The trial’s key secondary endpoints included annualized flare rate, flare-free and treatment-free complete remission, and flare-free and corticosteroid-free complete remission. An optional three-year open-label treatment period and a safety follow-up period following discontinuation of Uplizna will run for up to two years as part of the trial. Results show that patients administered Uplizna experienced a reduction in flare risk, with 10% having at least one flare compared to 60% in the placebo cohort (hazard ratio, 0.13; 95% confidence interval [CI], 0.06 to 0.28; P<0.001).

The annualized flare rate was also lower among patients administered Uplizna compared to the placebo cohort (rate ratio, 0.14; 95% CI, 0.06 to 0.31; P<0.001). Further, a greater number of patients in the Uplizna cohort had flare-free and treatment-free complete remission compared to placebo (odds ratio, 4.68; 95% CI, 2.21 to 9.91; P<0.001), as well as flare-free, glucocorticoid-free complete remission compared to placebo (odds ratio, 4.96; 95% CI, 2.34 to 10.52; P<0.001).

In terms of safety, rates of adverse events (AEs) were similar among both cohorts; however, more AEs of grade 3 or higher, serious AEs, AEs of special interest, and AEs causing treatment discontinuation occurred in the Uplizna cohort. Serious AEs were reported by 18% of patients in the Uplizna cohort compared to 9% of patients in the placebo cohort.

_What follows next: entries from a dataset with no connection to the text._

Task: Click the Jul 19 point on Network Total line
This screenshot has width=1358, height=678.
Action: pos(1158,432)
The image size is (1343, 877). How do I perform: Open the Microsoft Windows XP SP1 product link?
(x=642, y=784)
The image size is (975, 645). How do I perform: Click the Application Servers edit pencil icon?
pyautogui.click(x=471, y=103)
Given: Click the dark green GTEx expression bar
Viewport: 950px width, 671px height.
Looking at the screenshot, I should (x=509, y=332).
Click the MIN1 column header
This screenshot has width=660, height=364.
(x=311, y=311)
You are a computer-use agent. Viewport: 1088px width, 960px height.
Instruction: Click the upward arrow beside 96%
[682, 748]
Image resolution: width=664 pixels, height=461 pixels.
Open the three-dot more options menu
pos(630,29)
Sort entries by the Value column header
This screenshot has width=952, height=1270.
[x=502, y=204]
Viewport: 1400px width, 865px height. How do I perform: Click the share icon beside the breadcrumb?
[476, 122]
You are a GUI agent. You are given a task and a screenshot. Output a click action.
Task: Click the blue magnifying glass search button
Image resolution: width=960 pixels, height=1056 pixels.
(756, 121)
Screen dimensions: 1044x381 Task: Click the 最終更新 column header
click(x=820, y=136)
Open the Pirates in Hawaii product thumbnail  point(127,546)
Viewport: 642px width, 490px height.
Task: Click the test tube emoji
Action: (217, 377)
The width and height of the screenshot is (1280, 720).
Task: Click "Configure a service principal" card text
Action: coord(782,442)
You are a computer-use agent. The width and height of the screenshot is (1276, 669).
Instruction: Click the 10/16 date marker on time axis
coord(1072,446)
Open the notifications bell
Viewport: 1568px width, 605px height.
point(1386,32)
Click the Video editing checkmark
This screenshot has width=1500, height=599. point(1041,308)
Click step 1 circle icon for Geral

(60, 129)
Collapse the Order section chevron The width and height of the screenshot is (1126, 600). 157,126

“The MITIGATE trial showed the efficacy of CD19-targeted B-cell depletion by inebilizumab for the treatment of IgG4-related disease,” the study authors concluded. “Inebilizumab reduced the risk of disease flares and the annualized flare rate relative to placebo over the 52-week treatment period. More participants who received inebilizumab had treatment-free and glucocorticoid-free complete remission than did participants who received placebo. Participants who received inebilizumab required lower cumulative glucocorticoid exposure to induce remission and maintain disease control during the treatment period than participants who received placebo.”1

References

1. Stone J., et al. Inebilizumab for Treatment of IgG4-Related Disease. N Engl J Med 2025;392:1168-1177. DOI: 10.1056/NEJMoa2409712. Vol. 392 No. 12.